Hard rocks containing ore veins such as quartzite were formerly broken down using fire-setting, which involved heating the rock face with a wood fire, then quenching with water to induce crack growth. It is described by Diodorus Siculus in Egyptian gold mines, Pliny the Elder, and Georg Agricola.
Ice cubes placed in a glass of warm water crack by thermal shock as the exterior surface increases in temperature much faster than the interior. The outer layer expands as it warms, while the interior remains largely unchanged. This rapid change in volume between different layers creates stresses in the ice that build until the force exceeds the strength of the ice, and a crack forms, sometimes with enough force to shoot ice shards out of the container.
Incandescent bulbs that have been running for a while have a very hot surface.
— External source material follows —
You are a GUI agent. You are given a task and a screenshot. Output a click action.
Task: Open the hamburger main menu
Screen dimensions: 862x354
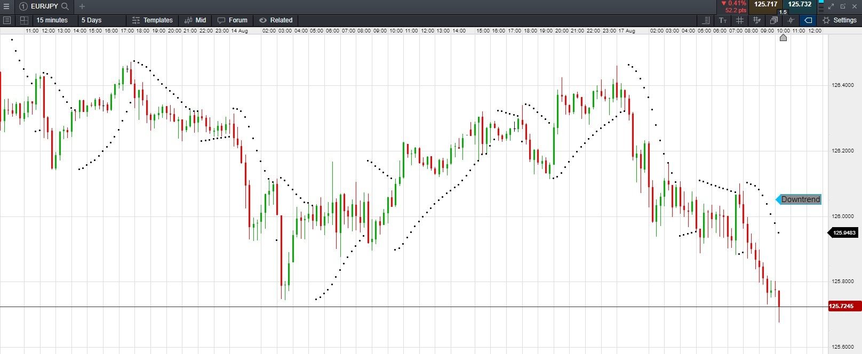pos(6,6)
Splashing cold water on them can cause the glass to shatter due to thermal shock, and the bulb to implode.
An antique cast iron cookstove is a simple iron box on legs, with a cast iron top. A wood or coal fire is built inside the box and food is cooked on the top outer surface of the box, like a griddle. If a fire is built too hot, and then the stove is cooled by pouring water on the top surface, it will crack due to thermal shock.
It is widely hypothesized [by whom?] that following the casting of the Liberty Bell, it was allowed to cool too quickly which weakened the integrity of the bell and resulted in a large crack along the side of it the first time it was rung. Similarly, the strong gradient of temperature (due to the dousing of a fire with water) is believed to cause the breakage of the third Tsar Bell.
Thermal shock is a primary contributor to head gasket failure in internal combustion engines.